ACTIVITY: Could you please retype the records exactly, minus their pictures?

---+---

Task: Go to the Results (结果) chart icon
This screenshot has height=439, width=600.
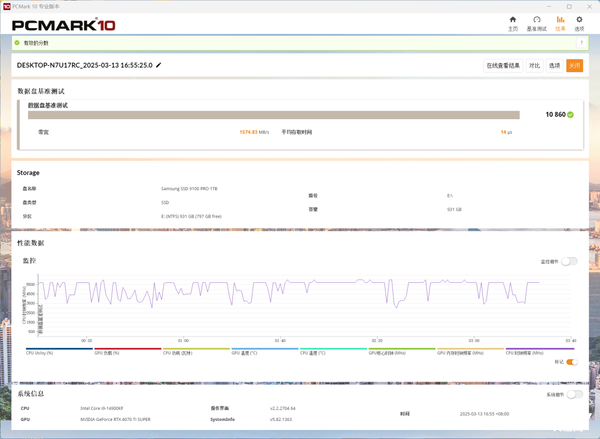Action: [x=560, y=20]
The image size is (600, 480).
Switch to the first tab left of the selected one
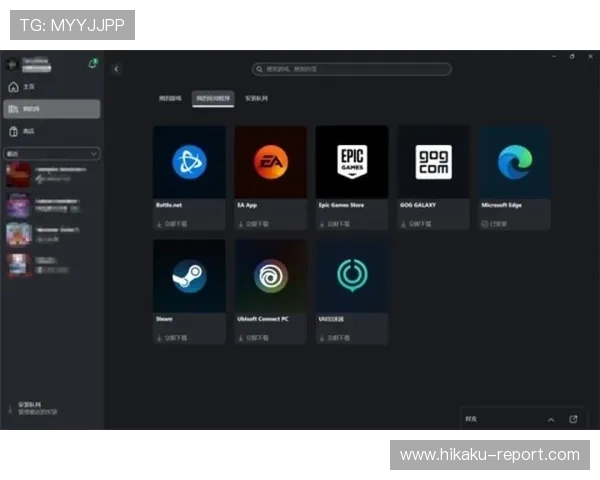click(x=171, y=99)
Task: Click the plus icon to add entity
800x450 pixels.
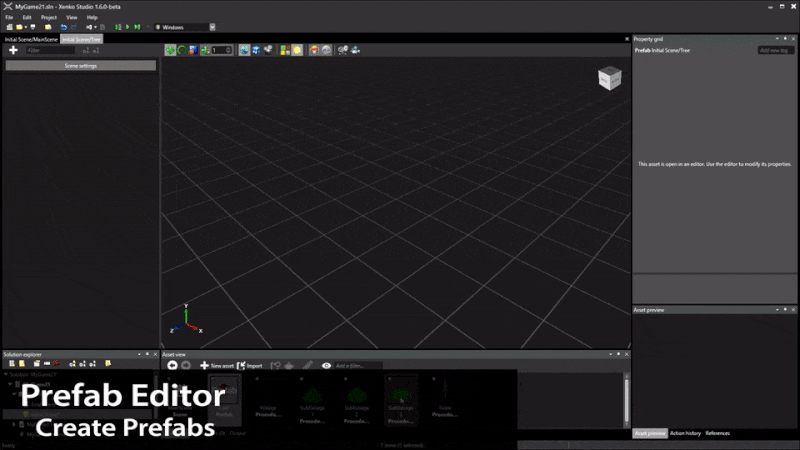Action: (x=13, y=50)
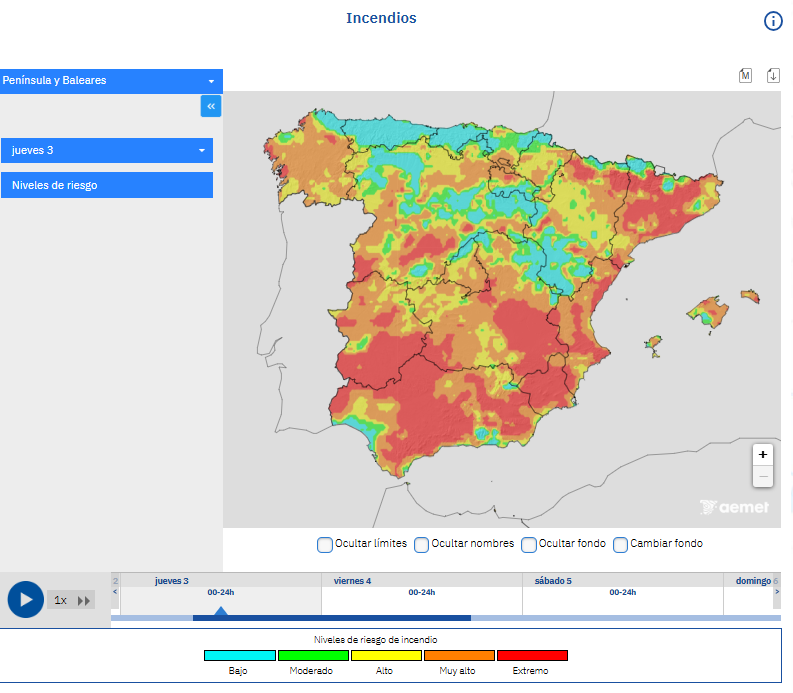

---+---

ANSWER SECTION:
Task: Go to the Results (结果) chart icon
This screenshot has height=439, width=600.
Action: [x=560, y=20]
The image size is (600, 480).
Switch to the first tab left of the selected one
click(x=171, y=99)
Task: Click the plus icon to add entity
800x450 pixels.
Action: (x=13, y=50)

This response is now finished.